===== Task material =====
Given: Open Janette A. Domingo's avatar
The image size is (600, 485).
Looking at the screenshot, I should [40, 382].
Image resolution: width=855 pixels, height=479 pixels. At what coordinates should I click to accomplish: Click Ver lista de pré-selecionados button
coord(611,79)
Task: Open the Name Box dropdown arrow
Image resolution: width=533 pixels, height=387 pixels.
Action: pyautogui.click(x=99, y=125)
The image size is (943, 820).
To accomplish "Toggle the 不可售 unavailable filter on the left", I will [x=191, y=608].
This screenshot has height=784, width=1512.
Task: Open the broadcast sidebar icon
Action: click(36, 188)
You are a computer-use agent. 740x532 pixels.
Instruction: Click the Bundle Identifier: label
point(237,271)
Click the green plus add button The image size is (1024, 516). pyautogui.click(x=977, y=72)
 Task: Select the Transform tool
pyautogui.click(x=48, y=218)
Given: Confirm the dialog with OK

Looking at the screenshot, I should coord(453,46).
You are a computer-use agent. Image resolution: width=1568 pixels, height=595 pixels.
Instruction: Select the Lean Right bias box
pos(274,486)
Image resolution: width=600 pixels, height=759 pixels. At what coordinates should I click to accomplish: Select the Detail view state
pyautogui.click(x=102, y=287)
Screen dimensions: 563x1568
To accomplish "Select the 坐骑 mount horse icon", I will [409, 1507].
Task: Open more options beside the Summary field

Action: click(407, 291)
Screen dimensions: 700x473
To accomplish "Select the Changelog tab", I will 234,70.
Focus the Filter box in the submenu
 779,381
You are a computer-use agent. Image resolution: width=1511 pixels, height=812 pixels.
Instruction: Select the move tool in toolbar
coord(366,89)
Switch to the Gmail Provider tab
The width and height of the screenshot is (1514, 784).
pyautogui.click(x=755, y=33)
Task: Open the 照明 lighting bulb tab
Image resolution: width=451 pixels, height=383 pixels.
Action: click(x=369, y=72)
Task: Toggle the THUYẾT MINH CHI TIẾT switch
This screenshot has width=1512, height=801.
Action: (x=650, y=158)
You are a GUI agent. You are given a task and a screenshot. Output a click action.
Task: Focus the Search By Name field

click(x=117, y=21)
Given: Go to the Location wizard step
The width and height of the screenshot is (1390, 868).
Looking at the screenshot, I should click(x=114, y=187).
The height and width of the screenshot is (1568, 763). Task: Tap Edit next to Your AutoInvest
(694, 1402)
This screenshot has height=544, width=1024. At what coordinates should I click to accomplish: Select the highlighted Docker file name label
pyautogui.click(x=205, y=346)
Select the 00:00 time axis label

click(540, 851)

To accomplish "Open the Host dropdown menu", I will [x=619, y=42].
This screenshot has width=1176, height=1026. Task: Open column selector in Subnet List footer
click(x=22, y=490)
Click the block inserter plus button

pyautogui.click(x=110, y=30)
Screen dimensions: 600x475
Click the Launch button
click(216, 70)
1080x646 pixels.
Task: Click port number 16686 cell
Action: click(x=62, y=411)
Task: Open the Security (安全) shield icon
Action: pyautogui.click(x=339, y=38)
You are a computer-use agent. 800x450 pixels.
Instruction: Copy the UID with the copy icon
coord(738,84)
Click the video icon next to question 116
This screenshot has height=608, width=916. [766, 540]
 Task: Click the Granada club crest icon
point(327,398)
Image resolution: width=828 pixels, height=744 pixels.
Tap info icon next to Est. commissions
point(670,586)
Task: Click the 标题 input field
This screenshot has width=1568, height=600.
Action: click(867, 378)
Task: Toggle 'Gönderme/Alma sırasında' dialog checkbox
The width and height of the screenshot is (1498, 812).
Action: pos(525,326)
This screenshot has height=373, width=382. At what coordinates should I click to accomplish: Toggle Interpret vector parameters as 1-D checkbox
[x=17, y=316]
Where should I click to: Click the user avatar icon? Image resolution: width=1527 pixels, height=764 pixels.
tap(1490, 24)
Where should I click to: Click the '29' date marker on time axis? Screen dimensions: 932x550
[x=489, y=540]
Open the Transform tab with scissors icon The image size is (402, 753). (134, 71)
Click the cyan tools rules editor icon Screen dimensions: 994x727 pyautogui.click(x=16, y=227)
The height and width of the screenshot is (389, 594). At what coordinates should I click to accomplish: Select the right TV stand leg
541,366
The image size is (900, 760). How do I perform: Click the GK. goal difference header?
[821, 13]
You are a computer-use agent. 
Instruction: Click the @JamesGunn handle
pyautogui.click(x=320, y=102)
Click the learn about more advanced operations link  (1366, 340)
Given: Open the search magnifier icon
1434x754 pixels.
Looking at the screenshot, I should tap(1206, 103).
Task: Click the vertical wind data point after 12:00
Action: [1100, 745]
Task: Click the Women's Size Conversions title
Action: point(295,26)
=====
Nothing but an exact reproduction of the entries is wanted.

● Task response
Given: Open Janette A. Domingo's avatar
The image size is (600, 485).
Looking at the screenshot, I should [40, 382].
Image resolution: width=855 pixels, height=479 pixels. At what coordinates should I click to accomplish: Click Ver lista de pré-selecionados button
coord(611,79)
Task: Open the Name Box dropdown arrow
Image resolution: width=533 pixels, height=387 pixels.
Action: pyautogui.click(x=99, y=125)
The image size is (943, 820).
To accomplish "Toggle the 不可售 unavailable filter on the left", I will [x=191, y=608].
This screenshot has height=784, width=1512.
Task: Open the broadcast sidebar icon
Action: click(36, 188)
You are a computer-use agent. 740x532 pixels.
Instruction: Click the Bundle Identifier: label
point(237,271)
Click the green plus add button The image size is (1024, 516). pyautogui.click(x=977, y=72)
 Task: Select the Transform tool
pyautogui.click(x=48, y=218)
Given: Confirm the dialog with OK

Looking at the screenshot, I should coord(453,46).
You are a computer-use agent. Image resolution: width=1568 pixels, height=595 pixels.
Instruction: Select the Lean Right bias box
pos(274,486)
Image resolution: width=600 pixels, height=759 pixels. At what coordinates should I click to accomplish: Select the Detail view state
pyautogui.click(x=102, y=287)
Screen dimensions: 563x1568
To accomplish "Select the 坐骑 mount horse icon", I will [409, 1507].
Task: Open more options beside the Summary field

Action: click(407, 291)
Screen dimensions: 700x473
To accomplish "Select the Changelog tab", I will 234,70.
Focus the Filter box in the submenu
 779,381
You are a computer-use agent. Image resolution: width=1511 pixels, height=812 pixels.
Instruction: Select the move tool in toolbar
coord(366,89)
Switch to the Gmail Provider tab
The width and height of the screenshot is (1514, 784).
pyautogui.click(x=755, y=33)
Task: Open the 照明 lighting bulb tab
Image resolution: width=451 pixels, height=383 pixels.
Action: click(x=369, y=72)
Task: Toggle the THUYẾT MINH CHI TIẾT switch
This screenshot has width=1512, height=801.
Action: (x=650, y=158)
You are a GUI agent. You are given a task and a screenshot. Output a click action.
Task: Focus the Search By Name field

click(x=117, y=21)
Given: Go to the Location wizard step
The width and height of the screenshot is (1390, 868).
Looking at the screenshot, I should click(x=114, y=187).
The height and width of the screenshot is (1568, 763). Task: Tap Edit next to Your AutoInvest
(694, 1402)
This screenshot has height=544, width=1024. At what coordinates should I click to accomplish: Select the highlighted Docker file name label
pyautogui.click(x=205, y=346)
Select the 00:00 time axis label

click(540, 851)

To accomplish "Open the Host dropdown menu", I will [x=619, y=42].
This screenshot has width=1176, height=1026. Task: Open column selector in Subnet List footer
click(x=22, y=490)
Click the block inserter plus button

pyautogui.click(x=110, y=30)
Screen dimensions: 600x475
Click the Launch button
click(216, 70)
1080x646 pixels.
Task: Click port number 16686 cell
Action: click(x=62, y=411)
Task: Open the Security (安全) shield icon
Action: pyautogui.click(x=339, y=38)
You are a computer-use agent. 800x450 pixels.
Instruction: Copy the UID with the copy icon
coord(738,84)
Click the video icon next to question 116
This screenshot has height=608, width=916. [766, 540]
 Task: Click the Granada club crest icon
point(327,398)
Image resolution: width=828 pixels, height=744 pixels.
Tap info icon next to Est. commissions
point(670,586)
Task: Click the 标题 input field
This screenshot has width=1568, height=600.
Action: click(867, 378)
Task: Toggle 'Gönderme/Alma sırasında' dialog checkbox
The width and height of the screenshot is (1498, 812).
Action: pos(525,326)
This screenshot has height=373, width=382. At what coordinates should I click to accomplish: Toggle Interpret vector parameters as 1-D checkbox
[x=17, y=316]
Where should I click to: Click the user avatar icon? Image resolution: width=1527 pixels, height=764 pixels.
tap(1490, 24)
Where should I click to: Click the '29' date marker on time axis? Screen dimensions: 932x550
[x=489, y=540]
Open the Transform tab with scissors icon The image size is (402, 753). (134, 71)
Click the cyan tools rules editor icon Screen dimensions: 994x727 pyautogui.click(x=16, y=227)
The height and width of the screenshot is (389, 594). At what coordinates should I click to accomplish: Select the right TV stand leg
541,366
The image size is (900, 760). How do I perform: Click the GK. goal difference header?
[821, 13]
You are a computer-use agent. 
Instruction: Click the @JamesGunn handle
pyautogui.click(x=320, y=102)
Click the learn about more advanced operations link  (1366, 340)
Given: Open the search magnifier icon
1434x754 pixels.
Looking at the screenshot, I should tap(1206, 103).
Task: Click the vertical wind data point after 12:00
Action: [1100, 745]
Task: Click the Women's Size Conversions title
Action: point(295,26)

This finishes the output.